San Diego Zoo’s Growth Has Made it Overpriced


Each adult member before now received four coupons good for admission, but this perk has been eliminated — while the price for the Diamond Club (adult) membership has been raised to $156. Another irksome depredation is “bracket creep” for children: Paying $10 less while adults were charged $15 is an altogether different deal than paying $10 less when adults pay $44 (which is the current cost). 

A 2006 comparison with 50 profit and nonprofit zoos and/or aquariums in the United States showed the San Diego Zoo’s single adult admission charge was then more than for any other similar nonprofit institution in the country. In 2006, the Bronx Zoo charged adults $14, children between the ages of 2 and 12 $10, and seniors 65 and over $12 — with Wednesdays as a free day for everybody.

The San Diego Zoo began as a small menagerie of stay-behind animals after the Panama-California Exposition of 1915. By 1917, the menagerie had been moved into a gully of the Cabrillo Canyon just west of the five-acre Indian Village and Painted Desert. Doctor Harry Wegeforth had a talent for raiding the heart and purse strings of San Diegans. Wegeforth insisted that children should always be admitted free, claiming the zoo’s purpose was “to entertain and to educate children.” To finance the zoo, voters in 1934 approved a property tax of two cents for each $100 of assessed real and personal property within the city of San Diego for the exclusive maintenance of zoological exhibits — a tax that in 1998 netted the Zoological Society $3,748,735.

In December 1921, Ellen Browning Scripps donated $9,000 for fencing to enclose grounds and animals, thus allowing the charging of admission fees to everybody (except children, who were always to be admitted free). 

The San Diego Zoo then grew from 32 antiquated animal cages on the east side of Park Boulevard to 99-plus acres from Zoo Drive to the slopes of Cabrillo Canyon on the east.

There are no family memberships at the San Diego Zoo despite the Scripps’ generosity and belief in family.

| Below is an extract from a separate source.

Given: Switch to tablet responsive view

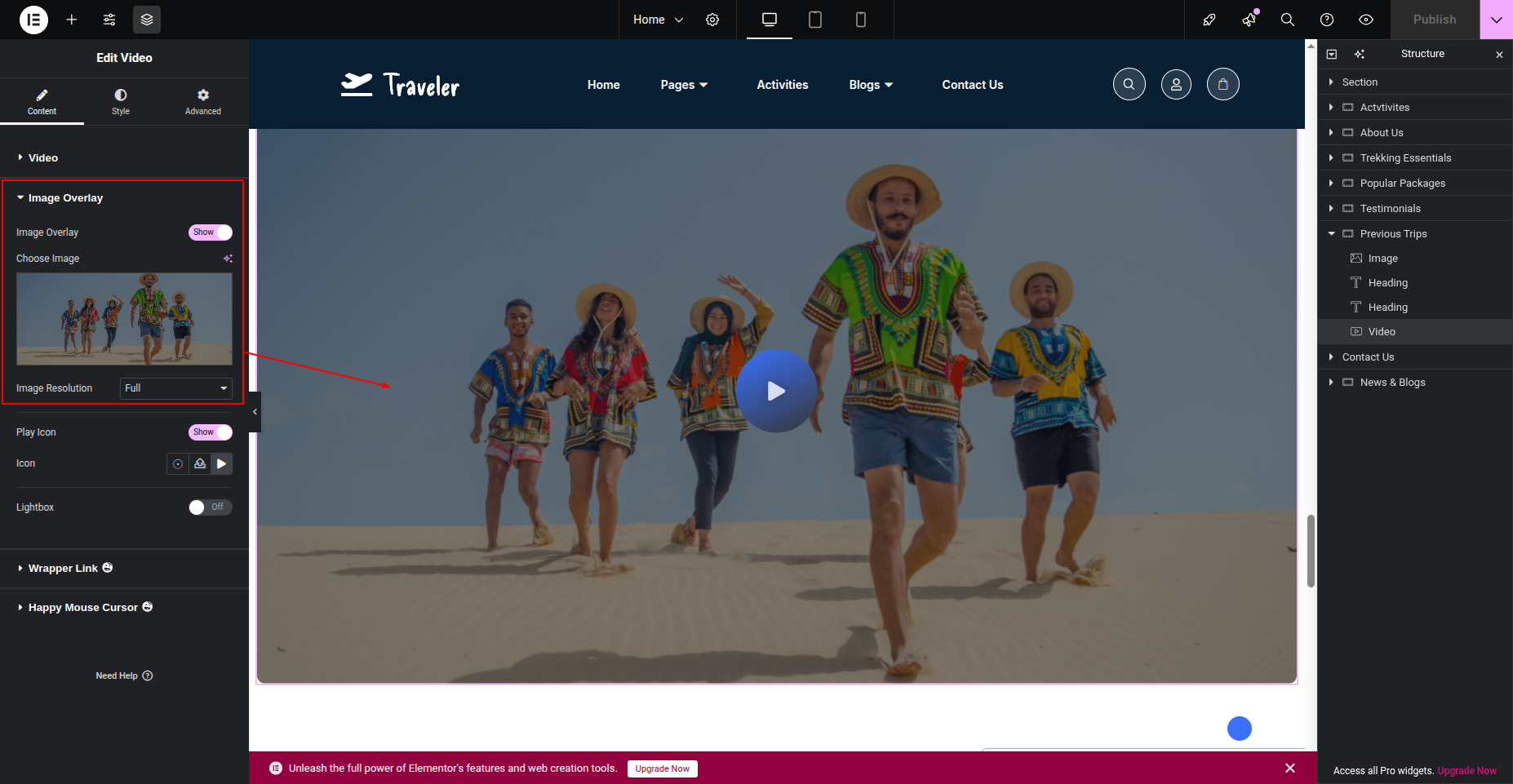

Moreover, memberships are valid for ZIP codes 91900-92899 only. While Los Angeles residents are good to get a membership, Tijuana residents aren’t.

Animals have adapted through eons of evolutionary change: Co-existence is necessary for survival. A hope is that by visiting zoos, children will undergo a process of maturation which will have benefits for us all. 

Doubtless, to be true to life in the wild, polar bears should be allowed to hunt down and devour seals (with the boldest adults and children looking on). Yet, carrots are so much better for polar bear consumption because the bears don’t need to fatten themselves up in order to hibernate in Southern California anyway.